Una herencia no se resuelve en un solo acto, y el orden importa. Primero se determina quién hereda, después se declara a Hacienda dentro del plazo, y solo entonces se parte y se inscribe. Dejarlo correr no hace desaparecer la herencia: añade herederos, deudas y costes, y hay bienes que entretanto se vuelven imposibles de vender.
Qué se trata
Declaración de herederos
Escritura que fija quién sucede y en qué condición, con o sin testamento. Es el documento que abre todo lo demás.

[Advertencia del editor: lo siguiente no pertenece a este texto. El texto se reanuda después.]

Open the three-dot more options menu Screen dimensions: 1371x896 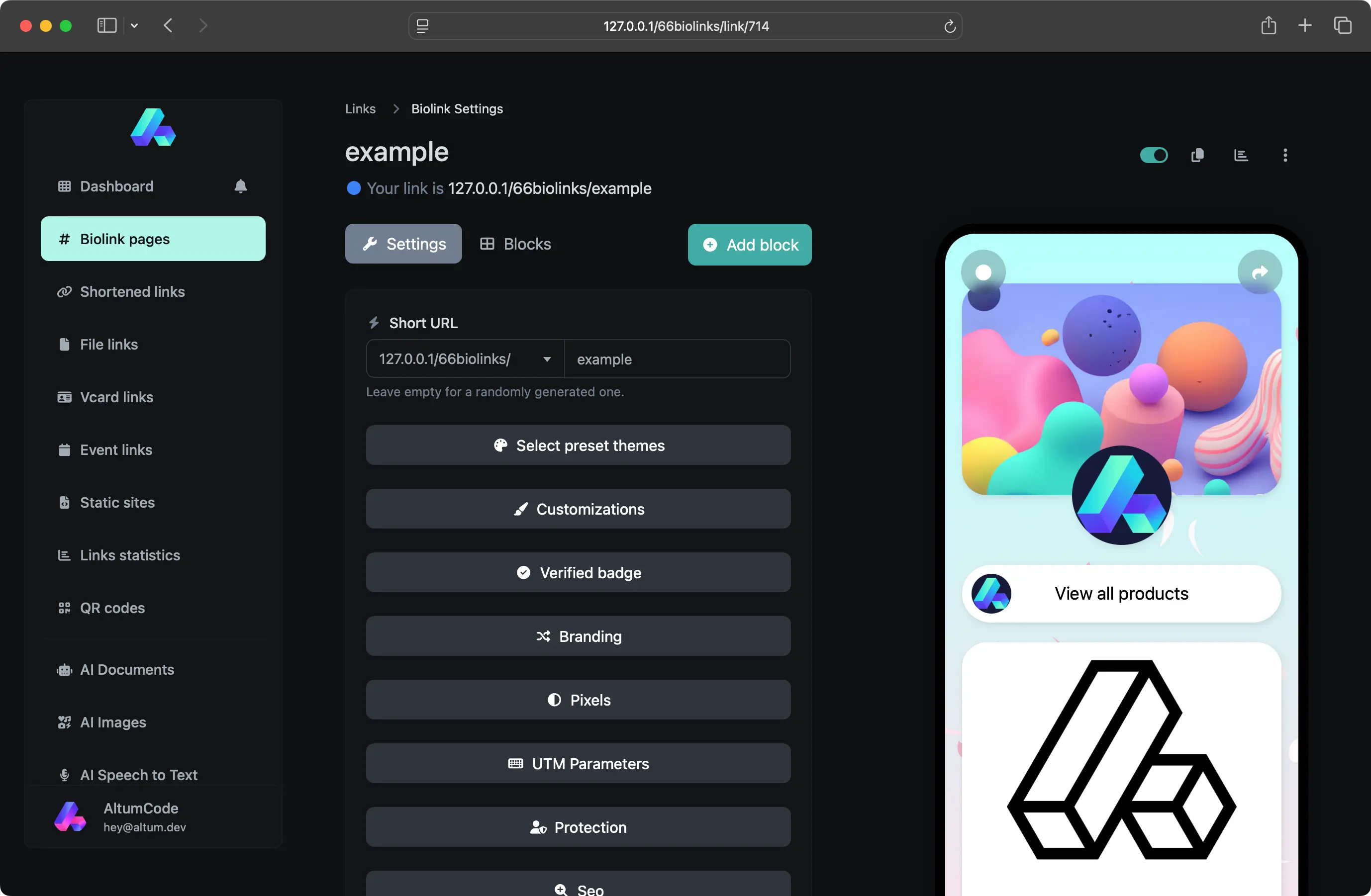coord(1284,155)
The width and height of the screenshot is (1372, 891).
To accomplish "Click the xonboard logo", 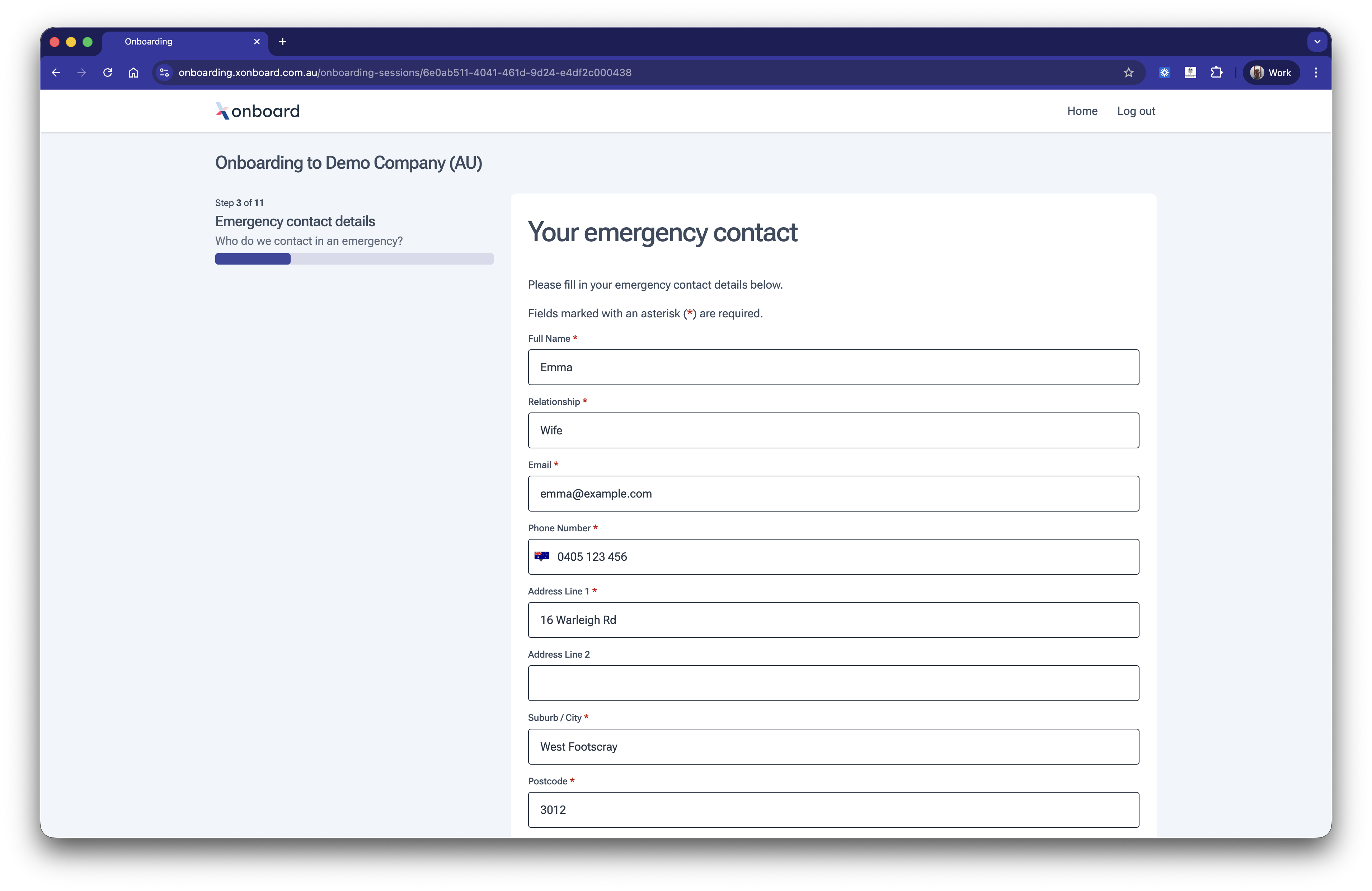I will (257, 111).
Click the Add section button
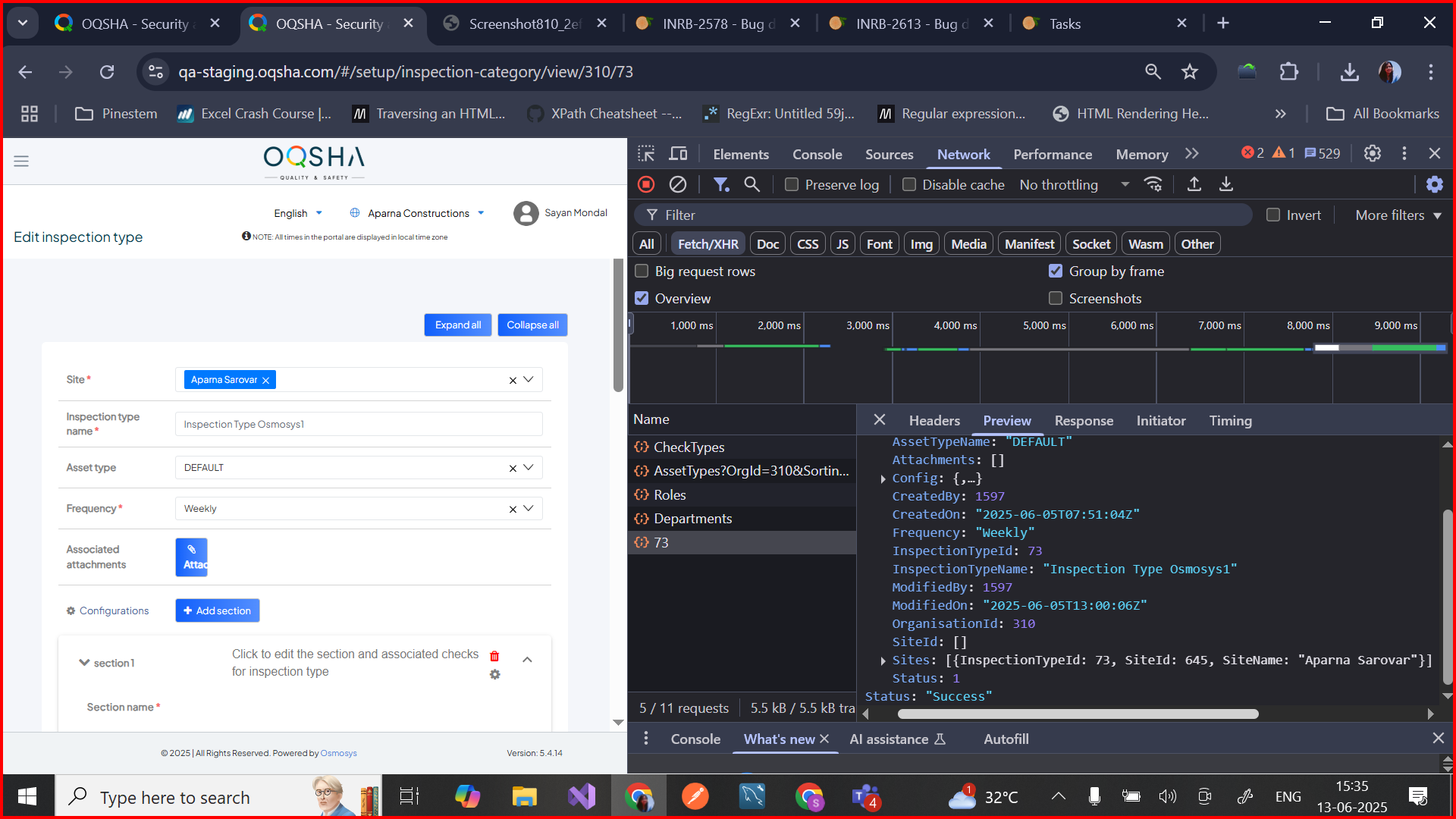Image resolution: width=1456 pixels, height=819 pixels. (x=218, y=610)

Declaración del impuesto del timbre
Declaración a Hacienda en el plazo legal, con la relación de bienes. Entre cónyuges, descendientes y ascendientes hay exención, pero la declaración sigue siendo obligatoria.
Escritura de partición
División de los bienes cuando hay acuerdo entre todos los herederos, incluidas las compensaciones y el tratamiento de las deudas del fallecido.
Inscripción de los bienes
Inscripción de inmuebles, vehículos y participaciones a nombre de quien los recibió, que es lo que permite volver a disponer de ellos.
Qué traer
Estos actos se practican en el momento cuando los documentos vienen completos. Si falta uno, el acto queda en espera hasta que llegue.
- Certificado de defunción y, si existe, el testamento
- Certificados de nacimiento o de matrimonio de los herederos
- Recibos del impuesto sobre inmuebles, documentación de los vehículos y extractos de las cuentas del fallecido
Esta página describe el trabajo del despacho en términos generales. Cada caso depende de los hechos y de la fase en que se encuentra, por lo que nada de lo aquí escrito sustituye el análisis del expediente.